Cases appropriate for the STS are typically identified by the parties, who issue in the relevant Chancery court. It is also possible to transfer cases into or out of scheme where appropriate. One such case, Family Mosaic Home Ownership v Peer Real Estate, a commercial property dispute, was a joint-party application to transfer into the STS. Birss J, hearing the application (and one of the architects of the STS), considered the court’s powers to make such a transfer, and whether this was an appropriate case to do so. Birss J was satisfied on both fronts and allowed the transfer, consequently using the opportunity (in this published judgment) to discuss how, as a result of the transfer, the dispute will come to trial faster and at lower cost thereby improving access to justice for the parties, and meeting the overriding objective of the court to deal with cases justly and at proportionate cost. On a final note, he confirmed that it would not be necessary to amend pleadings following transfer, which would have, of course, added to the overall cost.

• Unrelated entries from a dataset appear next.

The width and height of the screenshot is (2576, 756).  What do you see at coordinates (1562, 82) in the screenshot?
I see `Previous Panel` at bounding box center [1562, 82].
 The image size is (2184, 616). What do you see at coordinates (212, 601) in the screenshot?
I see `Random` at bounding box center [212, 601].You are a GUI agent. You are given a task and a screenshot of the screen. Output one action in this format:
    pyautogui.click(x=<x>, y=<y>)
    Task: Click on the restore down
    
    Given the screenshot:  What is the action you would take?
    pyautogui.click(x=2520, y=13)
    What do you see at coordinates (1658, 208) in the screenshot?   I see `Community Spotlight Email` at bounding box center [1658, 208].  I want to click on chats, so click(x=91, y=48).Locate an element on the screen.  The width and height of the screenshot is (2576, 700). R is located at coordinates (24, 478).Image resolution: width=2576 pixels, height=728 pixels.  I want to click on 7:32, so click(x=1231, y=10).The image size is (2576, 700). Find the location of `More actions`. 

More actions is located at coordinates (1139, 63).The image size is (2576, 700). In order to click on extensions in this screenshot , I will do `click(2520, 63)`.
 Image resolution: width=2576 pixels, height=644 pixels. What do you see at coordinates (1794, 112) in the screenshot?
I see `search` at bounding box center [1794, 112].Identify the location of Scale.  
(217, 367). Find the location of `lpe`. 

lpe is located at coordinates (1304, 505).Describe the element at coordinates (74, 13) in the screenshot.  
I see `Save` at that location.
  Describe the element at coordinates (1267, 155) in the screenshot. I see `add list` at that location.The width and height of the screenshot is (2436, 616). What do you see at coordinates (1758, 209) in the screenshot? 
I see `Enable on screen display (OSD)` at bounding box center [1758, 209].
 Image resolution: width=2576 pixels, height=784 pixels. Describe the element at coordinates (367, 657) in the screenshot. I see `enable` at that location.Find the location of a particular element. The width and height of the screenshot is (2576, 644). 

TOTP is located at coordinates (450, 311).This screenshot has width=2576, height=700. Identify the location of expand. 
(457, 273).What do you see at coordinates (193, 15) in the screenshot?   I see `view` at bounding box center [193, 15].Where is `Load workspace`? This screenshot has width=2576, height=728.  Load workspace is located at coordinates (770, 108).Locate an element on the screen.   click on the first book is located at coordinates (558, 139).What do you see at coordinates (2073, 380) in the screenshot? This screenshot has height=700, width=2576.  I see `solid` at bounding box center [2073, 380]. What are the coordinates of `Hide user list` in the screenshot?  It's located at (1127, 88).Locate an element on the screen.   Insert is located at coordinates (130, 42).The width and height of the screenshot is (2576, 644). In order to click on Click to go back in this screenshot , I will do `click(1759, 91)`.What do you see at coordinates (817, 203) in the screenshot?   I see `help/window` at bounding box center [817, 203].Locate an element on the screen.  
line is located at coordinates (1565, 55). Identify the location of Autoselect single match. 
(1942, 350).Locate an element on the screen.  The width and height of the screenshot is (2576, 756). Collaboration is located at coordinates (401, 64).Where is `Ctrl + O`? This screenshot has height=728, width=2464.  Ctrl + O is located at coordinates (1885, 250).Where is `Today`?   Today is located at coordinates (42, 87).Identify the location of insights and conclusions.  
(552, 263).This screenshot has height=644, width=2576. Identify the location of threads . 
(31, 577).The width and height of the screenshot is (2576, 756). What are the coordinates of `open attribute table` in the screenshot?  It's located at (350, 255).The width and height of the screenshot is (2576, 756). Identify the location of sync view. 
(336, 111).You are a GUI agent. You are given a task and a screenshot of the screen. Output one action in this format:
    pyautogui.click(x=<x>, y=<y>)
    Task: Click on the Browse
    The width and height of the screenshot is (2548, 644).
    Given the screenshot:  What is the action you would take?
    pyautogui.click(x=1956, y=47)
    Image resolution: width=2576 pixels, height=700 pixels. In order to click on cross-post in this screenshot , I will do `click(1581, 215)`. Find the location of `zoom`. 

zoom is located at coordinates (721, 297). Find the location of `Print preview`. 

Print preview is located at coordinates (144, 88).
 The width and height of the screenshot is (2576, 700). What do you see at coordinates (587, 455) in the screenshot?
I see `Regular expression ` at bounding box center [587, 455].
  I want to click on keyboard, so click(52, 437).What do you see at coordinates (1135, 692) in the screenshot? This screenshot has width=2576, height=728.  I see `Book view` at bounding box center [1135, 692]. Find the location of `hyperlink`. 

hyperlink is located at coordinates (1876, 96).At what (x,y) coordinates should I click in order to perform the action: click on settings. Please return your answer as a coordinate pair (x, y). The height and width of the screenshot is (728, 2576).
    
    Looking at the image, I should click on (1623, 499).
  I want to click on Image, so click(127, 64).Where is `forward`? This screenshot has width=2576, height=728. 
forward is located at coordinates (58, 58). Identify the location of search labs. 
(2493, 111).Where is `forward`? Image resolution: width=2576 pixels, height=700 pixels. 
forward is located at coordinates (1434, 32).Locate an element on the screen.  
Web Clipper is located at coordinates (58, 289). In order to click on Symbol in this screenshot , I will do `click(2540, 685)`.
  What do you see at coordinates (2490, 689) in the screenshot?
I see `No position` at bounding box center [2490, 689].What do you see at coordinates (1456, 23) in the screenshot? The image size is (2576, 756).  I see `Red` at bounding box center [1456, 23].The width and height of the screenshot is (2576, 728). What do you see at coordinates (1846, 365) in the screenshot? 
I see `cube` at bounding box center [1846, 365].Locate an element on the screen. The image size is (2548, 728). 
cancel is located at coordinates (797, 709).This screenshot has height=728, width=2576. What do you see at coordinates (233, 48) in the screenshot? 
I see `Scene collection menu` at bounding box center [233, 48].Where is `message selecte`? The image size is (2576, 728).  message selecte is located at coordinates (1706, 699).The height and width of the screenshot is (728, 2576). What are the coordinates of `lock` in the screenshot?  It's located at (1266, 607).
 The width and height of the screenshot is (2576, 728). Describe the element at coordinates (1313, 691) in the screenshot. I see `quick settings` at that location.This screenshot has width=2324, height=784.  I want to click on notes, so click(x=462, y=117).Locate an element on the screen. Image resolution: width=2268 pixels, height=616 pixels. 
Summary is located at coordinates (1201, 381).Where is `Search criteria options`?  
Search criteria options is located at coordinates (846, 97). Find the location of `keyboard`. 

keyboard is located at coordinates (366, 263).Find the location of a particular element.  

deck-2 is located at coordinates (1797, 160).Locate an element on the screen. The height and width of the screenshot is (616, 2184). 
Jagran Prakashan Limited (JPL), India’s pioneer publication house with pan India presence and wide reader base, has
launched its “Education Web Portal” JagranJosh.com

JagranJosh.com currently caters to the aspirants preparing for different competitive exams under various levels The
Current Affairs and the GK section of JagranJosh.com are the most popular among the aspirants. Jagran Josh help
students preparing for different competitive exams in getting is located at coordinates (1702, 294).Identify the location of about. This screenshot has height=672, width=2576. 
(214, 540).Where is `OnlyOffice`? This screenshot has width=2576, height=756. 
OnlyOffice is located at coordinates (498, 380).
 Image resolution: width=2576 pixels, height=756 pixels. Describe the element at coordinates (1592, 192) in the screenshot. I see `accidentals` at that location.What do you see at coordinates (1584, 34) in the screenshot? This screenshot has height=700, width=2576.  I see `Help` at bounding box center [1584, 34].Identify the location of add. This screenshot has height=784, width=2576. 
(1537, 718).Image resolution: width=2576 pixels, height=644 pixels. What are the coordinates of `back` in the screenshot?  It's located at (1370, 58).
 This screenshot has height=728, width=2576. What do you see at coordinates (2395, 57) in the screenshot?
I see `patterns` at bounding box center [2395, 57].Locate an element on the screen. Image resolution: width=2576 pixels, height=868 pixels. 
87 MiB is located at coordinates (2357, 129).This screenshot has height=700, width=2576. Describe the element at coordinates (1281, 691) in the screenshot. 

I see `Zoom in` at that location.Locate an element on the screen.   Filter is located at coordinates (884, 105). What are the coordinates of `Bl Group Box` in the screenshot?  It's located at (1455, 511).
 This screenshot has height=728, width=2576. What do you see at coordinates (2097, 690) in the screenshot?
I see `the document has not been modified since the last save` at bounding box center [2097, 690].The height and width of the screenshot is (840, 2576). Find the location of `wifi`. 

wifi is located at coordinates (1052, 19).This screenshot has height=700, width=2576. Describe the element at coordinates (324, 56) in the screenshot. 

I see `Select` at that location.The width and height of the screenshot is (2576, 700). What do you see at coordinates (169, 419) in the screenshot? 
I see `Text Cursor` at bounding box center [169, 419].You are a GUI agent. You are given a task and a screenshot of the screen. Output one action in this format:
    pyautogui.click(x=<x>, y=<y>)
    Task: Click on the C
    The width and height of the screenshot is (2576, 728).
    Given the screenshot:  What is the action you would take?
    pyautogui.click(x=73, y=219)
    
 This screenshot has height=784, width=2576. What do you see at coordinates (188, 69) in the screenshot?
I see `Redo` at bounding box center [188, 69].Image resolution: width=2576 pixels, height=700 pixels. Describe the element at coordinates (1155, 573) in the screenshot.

However, despite the advantages, the STS still does not suit all parties or matters. As the STS is a high court scheme, there are no damages or costs caps, such as found in the IPEC, making the consequences of losing a case a difficult prospect for the parties. One such case, BG Electrical v ML Accessories, a registered designs and unregistered design rights matter, the defendant applicant successfully had their case transferred out of the STS, to instead be heard in the IPEC. The court took the view that the lack of a costs cap in the high court would have added unfair pressure on the defendant to settle as a result of the potential financial downside of losing. This is even despite the potential costs savings of the STS. The court also took other considerations into account, such as the defendant’s willingness to waive the damages cap (which may in itself have been a tactic to get a result), and that the potential value of the injunction (estimated value of sales over £1m) was smothered by the defendant having already agreed to redesign the products, making the value of the injunction potentially nil.
On the whole, however, the STS appears to be achieving the results it was intended to bring, such as improving access to justice, lowering costs for parties and reducing the length time to trial. The true value will only be seen in time, but the first-year reports look promising. In practice, it means that there appears to be a legitimate “fourth track” (if you include the small-claims track of the IPEC) for IP matters. By bringing IPEC-like procedure to the high court, higher-value matters can be dealt with on a much more commercial timescale and at improved cost.